This was a double visit to Kilpeck Church and, after lunch at the Kilpeck Inn, onward to Dore Abbey on October 26th.
There were 11 of us plus our guide Penny Platts. It was a lovely way to a day. First, we looked in detail at the church in Kilpeck (about 1hr 30 mins) and many things you would miss if you went without a knowledgeable guide. This was followed by a pleasant lunch where we had our little side area away from other diners so we could talk easily with everyone, not just the person next to us. An hour and a bit later we were on the way to Abbey Dore for our final guided visit. We had a great day.
The Church of Saint Mary and Saint David, Kilpeck.
It is generally considered to have been a church at Kilpeck, or Cilpedec as it was likely called in medieval times, for almost 900 years. It is thought to have been one of 17 churches consecrated Ergyng by bishop Herewald in the early 11th century in the Welsh borders. At about the same time, Cilpedepec also justified the construction of a motte and bailey castle which is next door to the church but not much remains today except the earthworks. The present church probably dates back to around 1130. However, there was even mention of a church here as far back 640 AD when this was part of Wales.

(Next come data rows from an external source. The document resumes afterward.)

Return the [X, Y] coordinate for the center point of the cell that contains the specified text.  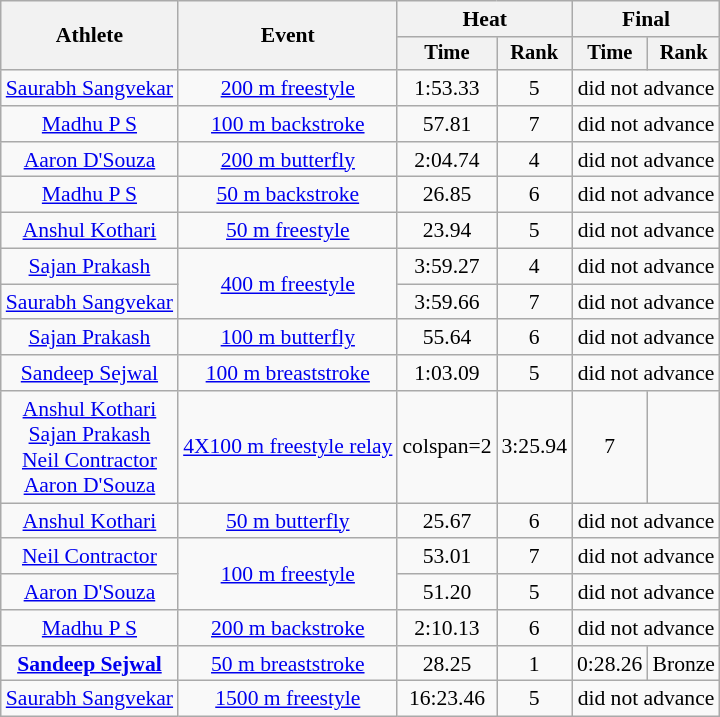
50 m butterfly [288, 521]
Neil Contractor [90, 557]
57.81 [446, 124]
1 [534, 664]
200 m backstroke [288, 628]
100 m backstroke [288, 124]
51.20 [446, 592]
Bronze [683, 664]
25.67 [446, 521]
2:04.74 [446, 160]
4X100 m freestyle relay [288, 447]
Final [646, 19]
53.01 [446, 557]
50 m breaststroke [288, 664]
50 m backstroke [288, 195]
colspan=2 [446, 447]
55.64 [446, 338]
Anshul KothariSajan PrakashNeil ContractorAaron D'Souza [90, 447]
100 m freestyle [288, 574]
26.85 [446, 195]
3:59.66 [446, 302]
200 m freestyle [288, 88]
100 m breaststroke [288, 373]
100 m butterfly [288, 338]
0:28.26 [610, 664]
1:53.33 [446, 88]
1500 m freestyle [288, 699]
Athlete [90, 36]
50 m freestyle [288, 231]
28.25 [446, 664]
3:59.27 [446, 267]
400 m freestyle [288, 284]
200 m butterfly [288, 160]
3:25.94 [534, 447]
Heat [484, 19]
1:03.09 [446, 373]
16:23.46 [446, 699]
23.94 [446, 231]
2:10.13 [446, 628]
Event [288, 36]
Locate the cell with the specified text and output its (x, y) center coordinate. 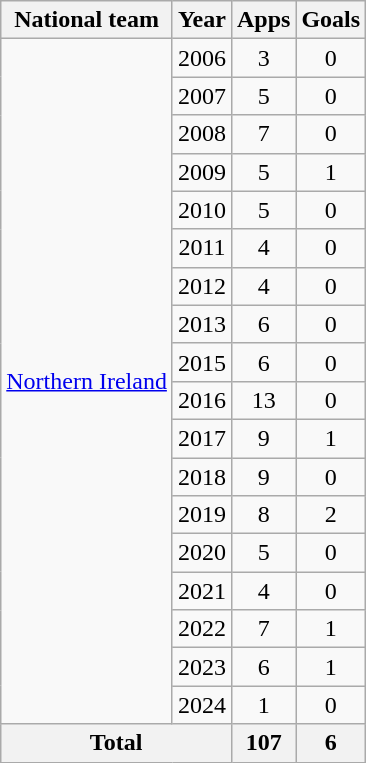
2 (331, 515)
2009 (202, 172)
2023 (202, 667)
2012 (202, 286)
2006 (202, 58)
2020 (202, 553)
Goals (331, 20)
2007 (202, 96)
2016 (202, 400)
National team (87, 20)
2011 (202, 248)
2015 (202, 362)
2008 (202, 134)
2018 (202, 477)
Year (202, 20)
2010 (202, 210)
2013 (202, 324)
Apps (263, 20)
2019 (202, 515)
2024 (202, 705)
107 (263, 743)
13 (263, 400)
2017 (202, 438)
2021 (202, 591)
8 (263, 515)
2022 (202, 629)
Total (116, 743)
Northern Ireland (87, 382)
3 (263, 58)
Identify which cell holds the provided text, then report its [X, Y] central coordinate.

Kilpeck church is constructed in the Romanesque style of architecture and is nationally famous for its preserved masonry and stone carvings which have survived the ravages of time in such a remarkable way. Many of the corbels outside the church probably had connections with pagan symbols and they are thought to act as reminders of appropriate behavioural practices and were a method to connect with the illiterate populace of the time. They are fascinating, and yet, as for their original meaning, for the majority of them, we can only conjecture.
Inside the church, the architecture is less graphic but no less interesting.
You will; find more on https://kilpechchurch.org
In the afternoon we went on to Dore Abbey and arrived with black clouds on the horizon. Our look around the outside of the abbey was curtailed by a sharp, heavy, cold shower. It was very cold inside and I had images of freezing monks in the old days clad in their hair clothing and sandals.
Founded in 1147, what we see at Door Abbey today is the remaining part of the once much larger medieval Cistercian abbey, unusual in that still operates as a parish church.
The abbey was dissolved in 1536 but before it was demolished or fell into total decay, as became many other monasteries, this part was purchased by a local landowner and gent, John Scudamore. The building remained in the family for several generations until his great-grandson, First Viscount, John Scudamore, who’s several children died in infancy, was seeking advice on how to overcome the problem and raise an heir and successor to his family. The advice was to make amends for his ownership and profiting from a monastic property, by restoring the building and returning it to the church. This he did in the 1630’s. It was immediately successful and his next heir survived.
The Church of Saint Mary has been a parish church ever since.
Inside the abbey much is original. The walls are covered in ancient paintings and religious texts.